O gün bütün gün Carol'un söylediklerini düşündün. En sonunda artık sıkılıp telefonunu eline alıp oyun oynamaya başlarken en yakın arkadaşın seni aradı
"Alo S. A. A(senin arkadaşının adı)"
"Alo S. A kanka sana bişey söyliycem"
"Noldu kanka"
"İnternette ilan bi ilan gördüm."
"Ne ilanı anlat hadi"
"KAMPA GİDİYORUZ"
"Ben yokum"
"Yaa saçmalama ikimiz gidiyoruz." "Hem çok yakışıklı çocuklar varmış"
"Yaa banane"
"Peki o zaman bende anneni arayıp geçen gün gittiğimiz partide 2 bardak alkol aldığını söylerim"
"Yaa ben 23 yaşındayım"
"Tamam canım ben annenden sonra sana dönerim"
"Off tamam geliyorum"
"Yeahh! Yarın saat 9 da bize gel oradan gideriz"
"tmm"
Sana hiç cazip gelmiyordu. Ama annen alkol almana çok kızıyordu. Gitmek zorundaydın sıkıcı da olsa kalkıp bavulunu hazırlamaya başladın.*ERTESİ GÜN*
"Off yaa her yerde böcek var ben hiç sevmedim burayı"

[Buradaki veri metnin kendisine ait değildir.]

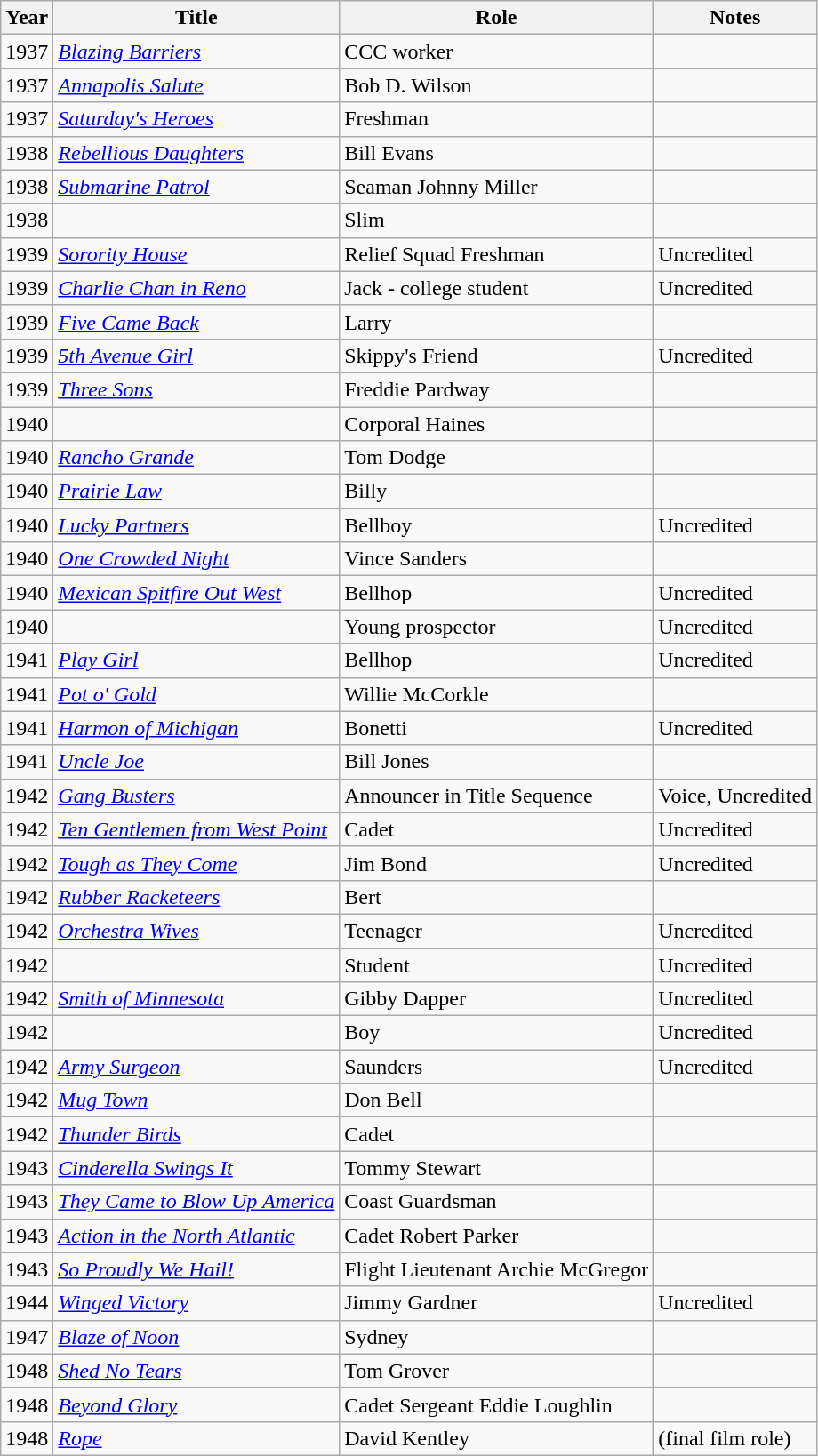
CCC worker [496, 52]
Bill Evans [496, 153]
Bonetti [496, 728]
So Proudly We Hail! [196, 1270]
Bellboy [496, 525]
Bert [496, 897]
Announcer in Title Sequence [496, 796]
Skippy's Friend [496, 356]
Jimmy Gardner [496, 1303]
Saturday's Heroes [196, 119]
Jim Bond [496, 863]
Lucky Partners [196, 525]
Willie McCorkle [496, 694]
Prairie Law [196, 492]
They Came to Blow Up America [196, 1202]
Tough as They Come [196, 863]
Cinderella Swings It [196, 1168]
Year [27, 18]
1944 [27, 1303]
Pot o' Gold [196, 694]
Billy [496, 492]
Thunder Birds [196, 1135]
Larry [496, 322]
Boy [496, 1033]
Action in the North Atlantic [196, 1236]
Harmon of Michigan [196, 728]
Student [496, 965]
Seaman Johnny Miller [496, 187]
One Crowded Night [196, 559]
Smith of Minnesota [196, 999]
Mug Town [196, 1101]
Rubber Racketeers [196, 897]
Winged Victory [196, 1303]
Submarine Patrol [196, 187]
Relief Squad Freshman [496, 254]
Tom Dodge [496, 458]
Coast Guardsman [496, 1202]
Sorority House [196, 254]
Teenager [496, 931]
Rebellious Daughters [196, 153]
Shed No Tears [196, 1371]
Five Came Back [196, 322]
Bob D. Wilson [496, 85]
Don Bell [496, 1101]
Ten Gentlemen from West Point [196, 830]
Flight Lieutenant Archie McGregor [496, 1270]
Cadet Sergeant Eddie Loughlin [496, 1405]
Mexican Spitfire Out West [196, 593]
Blazing Barriers [196, 52]
5th Avenue Girl [196, 356]
Title [196, 18]
Rancho Grande [196, 458]
Voice, Uncredited [735, 796]
Three Sons [196, 389]
Tommy Stewart [496, 1168]
Cadet Robert Parker [496, 1236]
Saunders [496, 1067]
Tom Grover [496, 1371]
Bill Jones [496, 762]
Blaze of Noon [196, 1337]
Annapolis Salute [196, 85]
Freshman [496, 119]
Orchestra Wives [196, 931]
Notes [735, 18]
Slim [496, 221]
Young prospector [496, 627]
Jack - college student [496, 288]
David Kentley [496, 1439]
Gibby Dapper [496, 999]
Beyond Glory [196, 1405]
Role [496, 18]
Play Girl [196, 661]
Charlie Chan in Reno [196, 288]
Corporal Haines [496, 424]
Rope [196, 1439]
Army Surgeon [196, 1067]
(final film role) [735, 1439]
Sydney [496, 1337]
Uncle Joe [196, 762]
1947 [27, 1337]
Vince Sanders [496, 559]
Freddie Pardway [496, 389]
Gang Busters [196, 796]
Provide the [X, Y] coordinate of the cell's center where the given text is located.  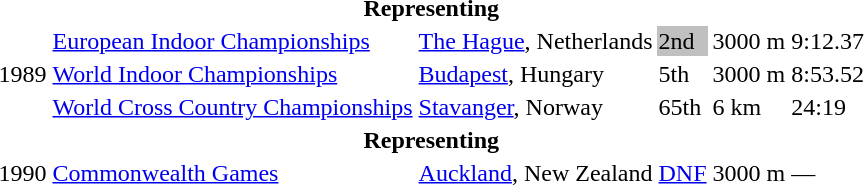
The Hague, Netherlands [536, 41]
World Cross Country Championships [232, 107]
European Indoor Championships [232, 41]
World Indoor Championships [232, 74]
6 km [749, 107]
Budapest, Hungary [536, 74]
65th [682, 107]
5th [682, 74]
2nd [682, 41]
Stavanger, Norway [536, 107]
Return the [X, Y] coordinate for the center point of the cell that contains the specified text.  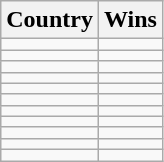
Country [50, 20]
Wins [130, 20]
Output the (X, Y) coordinate of the center of the cell containing the given text.  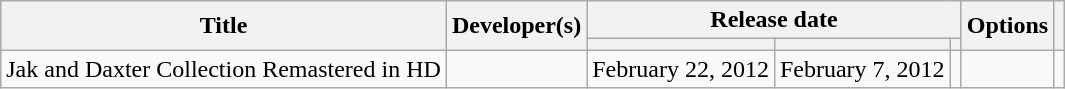
Title (224, 26)
Release date (774, 20)
February 7, 2012 (862, 69)
February 22, 2012 (681, 69)
Options (1007, 26)
Jak and Daxter Collection Remastered in HD (224, 69)
Developer(s) (516, 26)
Return the [x, y] coordinate for the center point of the cell that contains the specified text.  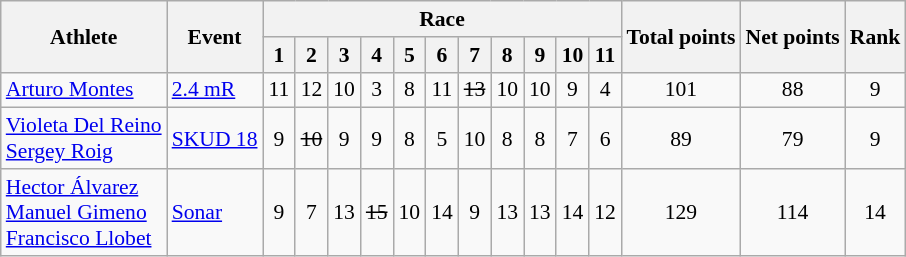
Total points [680, 36]
SKUD 18 [215, 138]
2.4 mR [215, 90]
1 [280, 55]
Violeta Del ReinoSergey Roig [84, 138]
Arturo Montes [84, 90]
Rank [876, 36]
89 [680, 138]
15 [376, 212]
88 [793, 90]
79 [793, 138]
2 [312, 55]
129 [680, 212]
Race [442, 19]
114 [793, 212]
Net points [793, 36]
101 [680, 90]
Sonar [215, 212]
Athlete [84, 36]
Event [215, 36]
Hector ÁlvarezManuel GimenoFrancisco Llobet [84, 212]
Return (X, Y) of the center of cell containing provided text 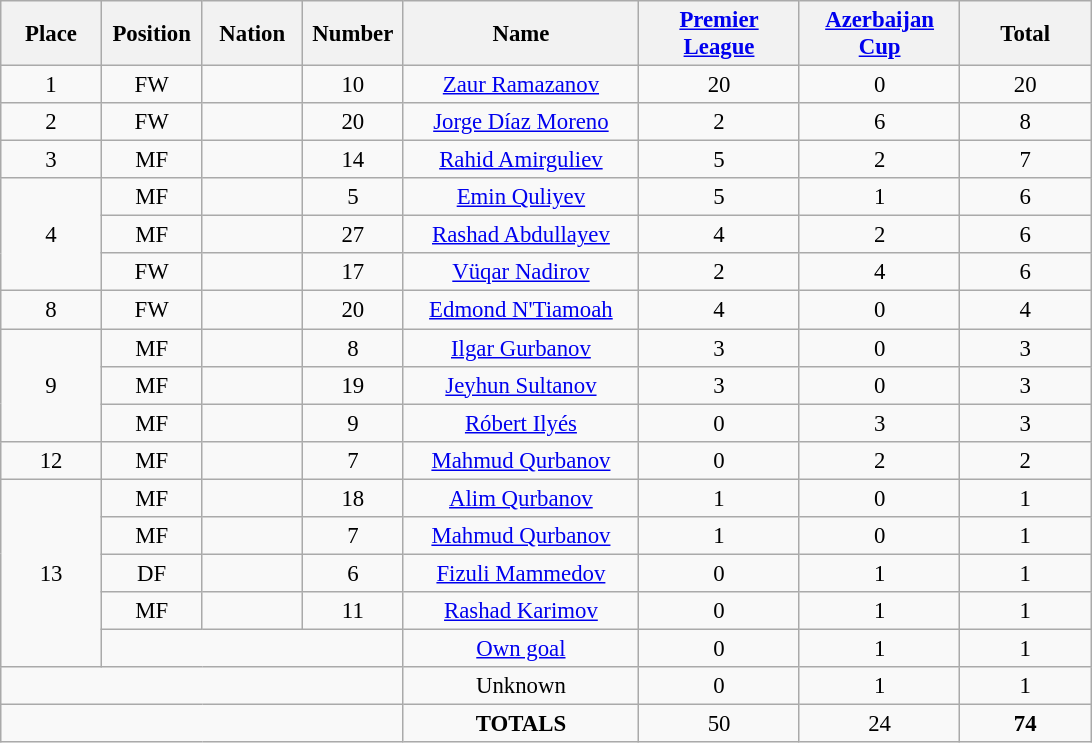
Azerbaijan Cup (880, 34)
Rahid Amirguliev (521, 160)
Jorge Díaz Moreno (521, 122)
Ilgar Gurbanov (521, 348)
Fizuli Mammedov (521, 573)
TOTALS (521, 724)
Edmond N'Tiamoah (521, 310)
Position (152, 34)
Own goal (521, 648)
Nation (252, 34)
Alim Qurbanov (521, 498)
24 (880, 724)
Vüqar Nadirov (521, 273)
Rashad Karimov (521, 611)
11 (354, 611)
Total (1026, 34)
Place (52, 34)
74 (1026, 724)
Emin Quliyev (521, 197)
18 (354, 498)
Number (354, 34)
12 (52, 460)
Premier League (720, 34)
DF (152, 573)
19 (354, 385)
50 (720, 724)
Jeyhun Sultanov (521, 385)
Rashad Abdullayev (521, 235)
17 (354, 273)
Name (521, 34)
10 (354, 85)
27 (354, 235)
13 (52, 573)
14 (354, 160)
Róbert Ilyés (521, 423)
Zaur Ramazanov (521, 85)
Unknown (521, 686)
Extract the [X, Y] coordinate from the center of the cell holding the provided text.  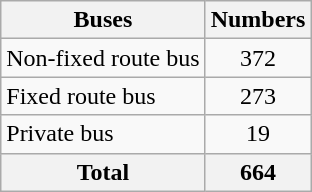
Total [103, 172]
Non-fixed route bus [103, 58]
372 [258, 58]
Fixed route bus [103, 96]
Numbers [258, 20]
Buses [103, 20]
19 [258, 134]
664 [258, 172]
Private bus [103, 134]
273 [258, 96]
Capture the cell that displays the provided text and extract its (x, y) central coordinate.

"Sen getirdin bizi buraya şuraya bak Allah'ın dağı"
"Off kanka keşke gelmeseydik"
Ateşin başında marshmellow yerken bunları konuşuyordunuz.
"Kanka şu karşıdaki çocuk seni kesiyor"
"Ayy mantar kafa"
"Yaa çok yakışıklı"
Kankanın seni bırakmayacağını anladığında kalkıp ormanın içine doğru yürümeye başladın. Etrafta lamba olduğundan korkmuyordun.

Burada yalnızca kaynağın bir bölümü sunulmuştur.